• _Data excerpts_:
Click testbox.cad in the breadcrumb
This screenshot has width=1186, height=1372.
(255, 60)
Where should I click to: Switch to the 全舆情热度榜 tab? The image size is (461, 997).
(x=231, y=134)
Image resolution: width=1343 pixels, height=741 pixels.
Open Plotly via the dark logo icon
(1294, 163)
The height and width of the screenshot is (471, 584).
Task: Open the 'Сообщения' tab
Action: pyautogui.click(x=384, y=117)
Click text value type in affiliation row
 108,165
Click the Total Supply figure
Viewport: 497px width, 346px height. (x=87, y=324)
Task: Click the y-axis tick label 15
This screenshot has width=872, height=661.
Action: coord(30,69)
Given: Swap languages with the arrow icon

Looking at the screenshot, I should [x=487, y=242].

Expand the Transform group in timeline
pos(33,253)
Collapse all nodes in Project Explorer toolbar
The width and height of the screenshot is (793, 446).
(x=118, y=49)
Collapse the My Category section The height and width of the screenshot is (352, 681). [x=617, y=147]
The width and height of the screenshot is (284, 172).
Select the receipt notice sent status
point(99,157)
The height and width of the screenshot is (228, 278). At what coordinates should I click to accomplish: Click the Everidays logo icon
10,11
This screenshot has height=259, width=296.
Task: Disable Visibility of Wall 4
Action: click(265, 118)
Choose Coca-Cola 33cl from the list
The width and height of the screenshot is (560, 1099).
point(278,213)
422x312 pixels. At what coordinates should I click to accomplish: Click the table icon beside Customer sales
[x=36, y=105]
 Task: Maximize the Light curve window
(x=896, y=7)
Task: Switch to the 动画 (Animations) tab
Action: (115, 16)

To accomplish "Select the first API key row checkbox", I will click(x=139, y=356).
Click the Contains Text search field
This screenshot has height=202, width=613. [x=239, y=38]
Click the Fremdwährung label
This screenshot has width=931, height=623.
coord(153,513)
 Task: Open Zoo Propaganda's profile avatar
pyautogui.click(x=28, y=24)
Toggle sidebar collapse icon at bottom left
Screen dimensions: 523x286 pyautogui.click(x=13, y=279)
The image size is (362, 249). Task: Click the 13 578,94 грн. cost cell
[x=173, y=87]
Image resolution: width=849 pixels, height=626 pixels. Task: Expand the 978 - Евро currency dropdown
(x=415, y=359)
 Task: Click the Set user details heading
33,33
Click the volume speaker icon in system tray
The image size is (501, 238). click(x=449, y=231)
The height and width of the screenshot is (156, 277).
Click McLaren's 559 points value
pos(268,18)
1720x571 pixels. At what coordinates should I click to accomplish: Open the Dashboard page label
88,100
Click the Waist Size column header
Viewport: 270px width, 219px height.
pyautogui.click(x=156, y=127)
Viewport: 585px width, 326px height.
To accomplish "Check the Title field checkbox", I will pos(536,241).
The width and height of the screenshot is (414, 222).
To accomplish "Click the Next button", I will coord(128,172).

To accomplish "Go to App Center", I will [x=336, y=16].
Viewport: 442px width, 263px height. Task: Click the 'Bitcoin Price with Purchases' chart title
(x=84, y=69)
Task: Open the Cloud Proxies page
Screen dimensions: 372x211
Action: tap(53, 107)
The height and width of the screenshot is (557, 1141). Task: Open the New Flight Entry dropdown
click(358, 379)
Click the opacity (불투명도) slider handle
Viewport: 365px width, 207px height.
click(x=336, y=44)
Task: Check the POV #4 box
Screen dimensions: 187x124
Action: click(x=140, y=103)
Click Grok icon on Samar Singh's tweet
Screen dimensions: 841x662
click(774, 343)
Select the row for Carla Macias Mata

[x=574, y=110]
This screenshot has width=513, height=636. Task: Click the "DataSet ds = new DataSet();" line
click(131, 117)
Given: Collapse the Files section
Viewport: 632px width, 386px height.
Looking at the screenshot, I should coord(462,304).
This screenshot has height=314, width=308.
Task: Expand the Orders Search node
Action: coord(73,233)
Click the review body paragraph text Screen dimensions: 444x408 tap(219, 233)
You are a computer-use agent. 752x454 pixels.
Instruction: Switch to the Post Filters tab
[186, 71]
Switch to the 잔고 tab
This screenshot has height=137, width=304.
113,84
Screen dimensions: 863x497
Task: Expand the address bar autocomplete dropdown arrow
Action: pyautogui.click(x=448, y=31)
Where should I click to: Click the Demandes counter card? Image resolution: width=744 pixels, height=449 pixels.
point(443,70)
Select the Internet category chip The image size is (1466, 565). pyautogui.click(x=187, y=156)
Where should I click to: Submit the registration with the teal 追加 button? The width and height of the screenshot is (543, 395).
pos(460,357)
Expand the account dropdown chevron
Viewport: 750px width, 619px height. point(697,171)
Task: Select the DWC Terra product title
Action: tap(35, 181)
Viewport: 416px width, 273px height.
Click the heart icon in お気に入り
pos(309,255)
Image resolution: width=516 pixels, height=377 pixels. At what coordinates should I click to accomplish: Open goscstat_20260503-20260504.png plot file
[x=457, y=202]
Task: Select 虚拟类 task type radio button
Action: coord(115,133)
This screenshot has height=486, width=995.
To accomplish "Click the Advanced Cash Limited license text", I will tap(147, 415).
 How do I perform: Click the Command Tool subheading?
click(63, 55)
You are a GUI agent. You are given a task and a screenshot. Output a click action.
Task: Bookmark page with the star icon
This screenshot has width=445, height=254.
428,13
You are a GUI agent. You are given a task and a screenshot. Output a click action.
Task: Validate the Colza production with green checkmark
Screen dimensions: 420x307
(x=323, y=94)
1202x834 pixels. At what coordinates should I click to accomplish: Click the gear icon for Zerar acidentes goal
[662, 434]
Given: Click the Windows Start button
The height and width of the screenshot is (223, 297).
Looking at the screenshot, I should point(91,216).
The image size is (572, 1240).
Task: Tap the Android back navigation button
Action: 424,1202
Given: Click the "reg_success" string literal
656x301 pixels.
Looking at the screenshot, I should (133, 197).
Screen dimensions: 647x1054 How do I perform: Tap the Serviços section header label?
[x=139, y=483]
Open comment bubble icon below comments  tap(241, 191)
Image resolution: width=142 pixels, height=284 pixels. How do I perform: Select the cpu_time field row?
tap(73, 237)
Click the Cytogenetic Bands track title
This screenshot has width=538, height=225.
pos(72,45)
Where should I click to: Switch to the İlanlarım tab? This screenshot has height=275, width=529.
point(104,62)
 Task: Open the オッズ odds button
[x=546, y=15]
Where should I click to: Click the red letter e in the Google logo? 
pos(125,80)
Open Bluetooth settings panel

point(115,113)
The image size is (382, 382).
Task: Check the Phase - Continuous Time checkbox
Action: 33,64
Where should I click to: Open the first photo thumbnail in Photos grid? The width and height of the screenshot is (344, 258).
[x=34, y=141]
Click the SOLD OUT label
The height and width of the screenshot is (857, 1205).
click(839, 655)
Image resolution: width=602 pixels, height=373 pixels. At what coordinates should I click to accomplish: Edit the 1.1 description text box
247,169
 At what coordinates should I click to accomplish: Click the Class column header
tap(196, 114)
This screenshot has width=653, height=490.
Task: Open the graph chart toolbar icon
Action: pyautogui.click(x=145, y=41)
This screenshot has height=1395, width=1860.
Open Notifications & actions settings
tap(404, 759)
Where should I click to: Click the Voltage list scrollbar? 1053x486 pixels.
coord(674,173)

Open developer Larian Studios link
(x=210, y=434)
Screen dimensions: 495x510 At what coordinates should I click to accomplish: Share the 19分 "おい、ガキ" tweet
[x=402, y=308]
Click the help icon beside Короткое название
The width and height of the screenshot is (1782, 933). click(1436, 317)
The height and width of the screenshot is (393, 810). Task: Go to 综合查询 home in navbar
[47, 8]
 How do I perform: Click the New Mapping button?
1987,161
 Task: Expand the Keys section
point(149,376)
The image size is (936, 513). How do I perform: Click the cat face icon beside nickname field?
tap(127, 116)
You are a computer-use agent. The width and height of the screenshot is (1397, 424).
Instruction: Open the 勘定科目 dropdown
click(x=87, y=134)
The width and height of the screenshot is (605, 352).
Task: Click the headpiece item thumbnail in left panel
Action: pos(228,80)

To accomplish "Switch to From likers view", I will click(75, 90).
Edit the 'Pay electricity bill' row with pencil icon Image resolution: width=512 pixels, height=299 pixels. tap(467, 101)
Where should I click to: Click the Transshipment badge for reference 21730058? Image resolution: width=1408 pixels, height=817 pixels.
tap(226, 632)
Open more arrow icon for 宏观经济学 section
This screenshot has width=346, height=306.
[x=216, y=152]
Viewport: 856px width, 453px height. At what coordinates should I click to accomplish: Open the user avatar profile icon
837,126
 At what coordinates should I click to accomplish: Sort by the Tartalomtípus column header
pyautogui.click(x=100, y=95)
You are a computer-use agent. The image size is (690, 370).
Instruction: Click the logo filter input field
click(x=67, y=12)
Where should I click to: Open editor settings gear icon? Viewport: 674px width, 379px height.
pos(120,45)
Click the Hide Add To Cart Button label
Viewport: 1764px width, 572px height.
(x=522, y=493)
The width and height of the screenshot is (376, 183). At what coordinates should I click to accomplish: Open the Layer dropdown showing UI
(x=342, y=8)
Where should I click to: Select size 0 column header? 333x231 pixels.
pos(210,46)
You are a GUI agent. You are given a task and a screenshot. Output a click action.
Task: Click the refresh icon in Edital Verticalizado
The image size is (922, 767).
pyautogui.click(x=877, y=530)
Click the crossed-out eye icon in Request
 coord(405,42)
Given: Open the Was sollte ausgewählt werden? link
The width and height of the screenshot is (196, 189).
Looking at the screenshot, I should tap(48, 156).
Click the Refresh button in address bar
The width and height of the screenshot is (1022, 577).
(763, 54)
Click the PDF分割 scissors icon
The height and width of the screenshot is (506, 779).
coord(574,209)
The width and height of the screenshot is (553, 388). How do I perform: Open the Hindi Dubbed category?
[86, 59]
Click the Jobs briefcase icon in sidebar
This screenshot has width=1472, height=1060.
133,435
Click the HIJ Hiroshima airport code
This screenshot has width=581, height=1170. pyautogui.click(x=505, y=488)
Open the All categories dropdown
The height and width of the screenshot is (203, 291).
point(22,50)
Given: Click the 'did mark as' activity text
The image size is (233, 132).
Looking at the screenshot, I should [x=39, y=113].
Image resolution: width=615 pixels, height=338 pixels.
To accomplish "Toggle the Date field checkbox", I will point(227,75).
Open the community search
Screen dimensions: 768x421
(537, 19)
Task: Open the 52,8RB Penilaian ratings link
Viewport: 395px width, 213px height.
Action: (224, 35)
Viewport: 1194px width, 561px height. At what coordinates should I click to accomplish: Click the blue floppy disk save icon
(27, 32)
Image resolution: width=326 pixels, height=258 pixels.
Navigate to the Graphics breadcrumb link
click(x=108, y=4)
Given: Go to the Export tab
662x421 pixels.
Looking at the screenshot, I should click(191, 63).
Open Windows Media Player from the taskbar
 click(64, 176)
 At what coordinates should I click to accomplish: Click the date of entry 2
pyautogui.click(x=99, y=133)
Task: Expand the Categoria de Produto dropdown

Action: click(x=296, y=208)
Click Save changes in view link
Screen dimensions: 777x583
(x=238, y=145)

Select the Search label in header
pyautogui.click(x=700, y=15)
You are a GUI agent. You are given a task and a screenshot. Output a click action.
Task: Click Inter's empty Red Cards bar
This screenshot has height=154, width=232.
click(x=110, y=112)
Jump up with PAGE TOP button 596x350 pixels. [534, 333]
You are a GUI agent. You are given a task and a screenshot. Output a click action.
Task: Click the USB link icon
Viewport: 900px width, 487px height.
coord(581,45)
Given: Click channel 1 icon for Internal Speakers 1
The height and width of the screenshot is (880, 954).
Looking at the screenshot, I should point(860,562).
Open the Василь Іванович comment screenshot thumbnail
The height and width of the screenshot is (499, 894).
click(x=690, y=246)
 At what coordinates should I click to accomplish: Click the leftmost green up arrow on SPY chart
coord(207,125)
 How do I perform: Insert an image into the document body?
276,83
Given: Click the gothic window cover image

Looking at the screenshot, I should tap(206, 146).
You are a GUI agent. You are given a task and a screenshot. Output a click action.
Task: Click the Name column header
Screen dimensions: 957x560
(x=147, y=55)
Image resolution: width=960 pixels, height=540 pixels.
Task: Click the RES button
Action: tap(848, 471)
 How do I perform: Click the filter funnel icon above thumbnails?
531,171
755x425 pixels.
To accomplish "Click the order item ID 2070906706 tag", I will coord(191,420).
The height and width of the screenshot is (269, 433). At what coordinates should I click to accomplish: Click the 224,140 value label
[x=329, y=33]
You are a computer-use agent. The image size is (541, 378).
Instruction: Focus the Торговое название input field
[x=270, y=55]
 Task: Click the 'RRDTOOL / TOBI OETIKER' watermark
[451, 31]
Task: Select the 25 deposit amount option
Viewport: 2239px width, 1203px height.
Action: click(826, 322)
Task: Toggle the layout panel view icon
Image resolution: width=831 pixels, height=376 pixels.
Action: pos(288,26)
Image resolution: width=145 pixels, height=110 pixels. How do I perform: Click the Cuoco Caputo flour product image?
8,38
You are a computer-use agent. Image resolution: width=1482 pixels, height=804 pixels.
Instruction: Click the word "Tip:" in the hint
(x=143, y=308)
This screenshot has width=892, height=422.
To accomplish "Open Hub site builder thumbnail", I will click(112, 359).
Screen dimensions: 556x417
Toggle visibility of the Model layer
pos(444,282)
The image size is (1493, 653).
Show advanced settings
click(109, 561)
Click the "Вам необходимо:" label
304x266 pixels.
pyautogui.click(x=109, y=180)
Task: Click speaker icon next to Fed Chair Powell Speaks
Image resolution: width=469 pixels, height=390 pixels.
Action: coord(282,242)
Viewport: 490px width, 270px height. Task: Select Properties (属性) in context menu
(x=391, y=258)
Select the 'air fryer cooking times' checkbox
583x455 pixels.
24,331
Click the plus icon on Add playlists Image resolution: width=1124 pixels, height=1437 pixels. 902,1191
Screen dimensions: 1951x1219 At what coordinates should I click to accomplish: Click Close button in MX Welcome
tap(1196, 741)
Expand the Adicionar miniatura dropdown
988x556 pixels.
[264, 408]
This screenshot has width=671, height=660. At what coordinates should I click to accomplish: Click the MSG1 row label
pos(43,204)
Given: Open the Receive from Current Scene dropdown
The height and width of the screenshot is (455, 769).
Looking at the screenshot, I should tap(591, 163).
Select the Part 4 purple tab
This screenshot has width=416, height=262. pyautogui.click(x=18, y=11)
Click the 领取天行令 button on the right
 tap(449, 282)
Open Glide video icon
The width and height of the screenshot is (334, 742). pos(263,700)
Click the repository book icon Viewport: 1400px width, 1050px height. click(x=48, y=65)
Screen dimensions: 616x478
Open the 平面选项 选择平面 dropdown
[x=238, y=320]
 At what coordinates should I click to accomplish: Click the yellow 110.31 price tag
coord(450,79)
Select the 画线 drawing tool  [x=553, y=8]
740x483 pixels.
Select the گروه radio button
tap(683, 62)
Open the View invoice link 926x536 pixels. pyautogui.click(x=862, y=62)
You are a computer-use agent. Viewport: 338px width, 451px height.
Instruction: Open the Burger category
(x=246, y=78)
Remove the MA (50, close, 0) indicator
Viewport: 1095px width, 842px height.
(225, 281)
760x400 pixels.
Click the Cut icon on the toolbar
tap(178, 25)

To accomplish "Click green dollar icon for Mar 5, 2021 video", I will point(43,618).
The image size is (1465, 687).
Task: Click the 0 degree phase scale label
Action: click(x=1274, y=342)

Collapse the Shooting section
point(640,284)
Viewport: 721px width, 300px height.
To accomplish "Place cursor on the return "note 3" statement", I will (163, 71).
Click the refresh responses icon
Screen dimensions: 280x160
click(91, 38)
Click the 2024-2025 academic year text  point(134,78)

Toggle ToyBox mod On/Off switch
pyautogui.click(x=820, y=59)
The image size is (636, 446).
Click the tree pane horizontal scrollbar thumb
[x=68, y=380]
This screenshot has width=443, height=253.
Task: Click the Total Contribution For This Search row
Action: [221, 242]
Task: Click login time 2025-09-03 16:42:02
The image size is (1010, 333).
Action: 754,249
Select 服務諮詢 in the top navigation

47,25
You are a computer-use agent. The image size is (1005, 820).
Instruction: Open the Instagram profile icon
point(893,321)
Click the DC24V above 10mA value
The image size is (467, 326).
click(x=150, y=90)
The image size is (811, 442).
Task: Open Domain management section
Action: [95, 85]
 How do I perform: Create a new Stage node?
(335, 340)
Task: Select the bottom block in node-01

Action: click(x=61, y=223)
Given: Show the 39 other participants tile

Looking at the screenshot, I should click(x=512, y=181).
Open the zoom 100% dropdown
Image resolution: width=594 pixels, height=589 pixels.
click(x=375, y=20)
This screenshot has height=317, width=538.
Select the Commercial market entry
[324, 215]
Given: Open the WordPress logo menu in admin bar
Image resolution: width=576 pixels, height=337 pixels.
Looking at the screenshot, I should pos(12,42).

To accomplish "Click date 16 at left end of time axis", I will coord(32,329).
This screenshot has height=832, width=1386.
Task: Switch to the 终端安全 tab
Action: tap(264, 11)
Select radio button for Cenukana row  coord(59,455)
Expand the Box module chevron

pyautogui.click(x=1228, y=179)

• _WHAT YOU NEED TO DO_:
Search the records for the word "comment" and copy every line where it occurs.

• _RESPONSE BELOW_:
Open comment bubble icon below comments  tap(241, 191)
Open the Василь Іванович comment screenshot thumbnail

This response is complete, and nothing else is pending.